Mobile app that shows ingredient information

CodeCheck is a mobile app that provides consumers with information about the ingredients in cosmetic products, as well as the ingredients and nutritional values of food. Users can access this information by scanning the product’s barcode with a smartphone or by using a text-based search. The app is available for iOS and Android devices in Germany, Austria, Switzerland, the United Kingdom, the United States, and the Netherlands.

== History ==
CodeCheck was founded in 2010 as an association, online database, and app by Roman Bleichenbacher, who was then a student in Zurich. A website of the same name had already been launched in 2002, where users could enter information about ingredients, nutritional values, and manufacturers of products. The first round of financing took place in July 2014 and raised over 1.1 million Swiss francs, which coincided with the founding of CodeCheck AG. Investors included Doodle founders Myke Näf and Paul E. Sevinç. The company subsequently expanded to Austria and Germany. In the same year, Boris Manhart became CEO. CodeCheck GmbH was established in Berlin in 2016. The app became available in the United States in 2017 and in the United Kingdom in November 2019. In 2020, it was also launched in the Netherlands. Following insolvency proceedings, the app has been owned by Producto Check GmbH since 2022.

== Functions ==
The app can be used to scan the barcode of food and cosmetic products. It then displays information about ingredients, nutritional values, manufacturers and certification labels. For many years, users were able to enter and edit product information themselves and indicate advantages and disadvantages of individual products. Since 2020, the app has placed greater emphasis on machine text recognition. The collected data is combined with substance ratings using an algorithm. These ratings are based on scientific studies and expert assessments, including those from the Consumer Advice Centre in Hamburg, Greenpeace, the WWF and the German Association for the Environment and Nature Conservation (BUND e. V.), and cannot be modified by users or manufacturers.

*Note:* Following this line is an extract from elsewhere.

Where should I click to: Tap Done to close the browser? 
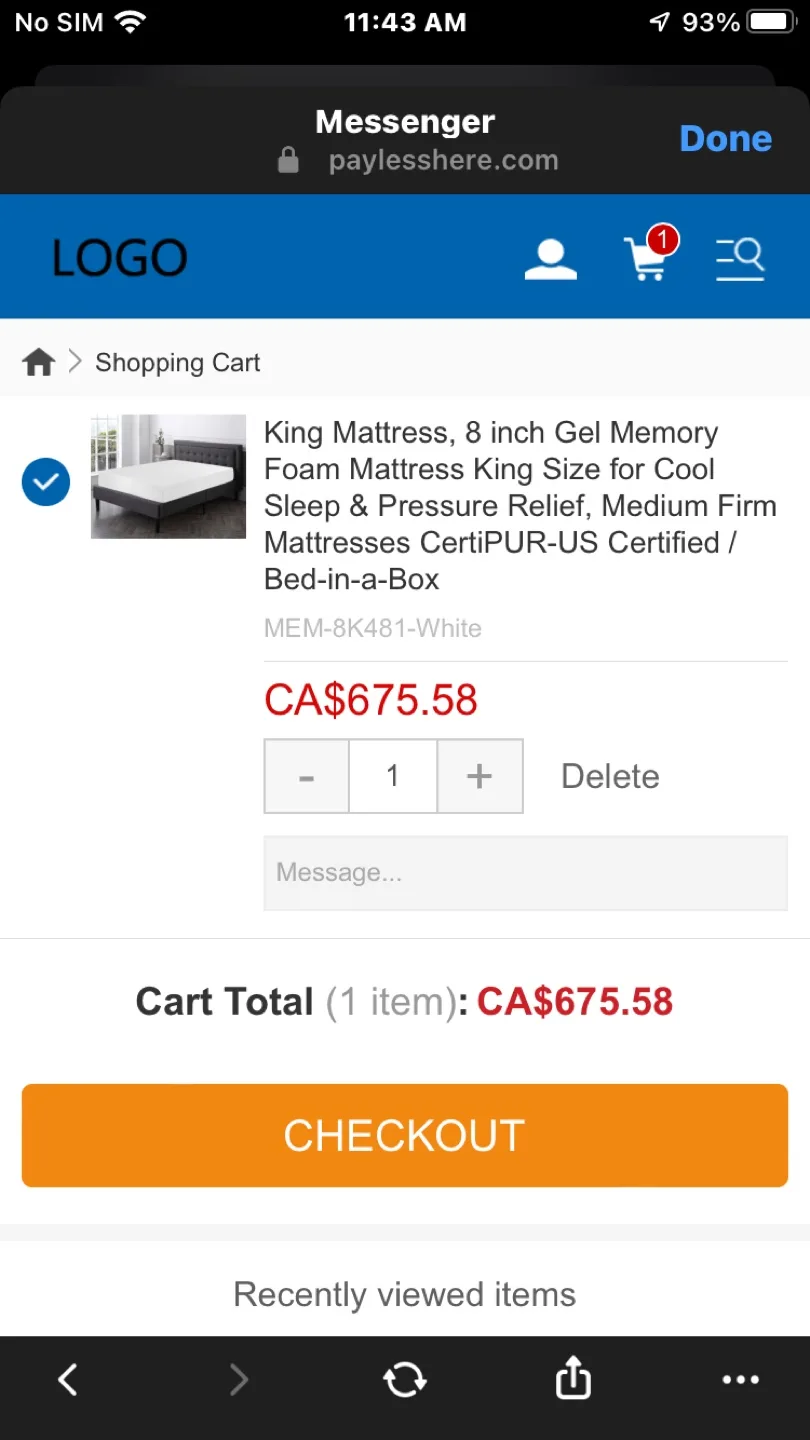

The app also provides information on the sugar and fat content of food products. In addition, it indicates whether a product contains hormone-active substances, microplastics, palm oil, animal-derived ingredients, lactose or gluten. Since 2020, the app has displayed a climate score for food products in cooperation with the Eaternity Institute.

== Financing ==
CodeCheck is primarily financed through native advertising and banner ads. Since 2018, the company has also offered analysis services and survey tools directly to fast-moving consumer goods (FMCG) manufacturers. In addition, access to the API is available, enabling other companies to use the product database.

With the introduction of a subscription model in 2019, the CodeCheck app can be used ad-free and in offline mode. Since 2021, CodeCheck has also offered its own “Green Label” certification for manufacturers. Products are certified if at least 90 percent of their ingredients are classified as harmless.

== Awards ==
In May 2015, the app topped the download charts for the first time, reaching 2.3 million installations. By September 2019, the app had once again reached the top of the German app charts, surpassing five million downloads.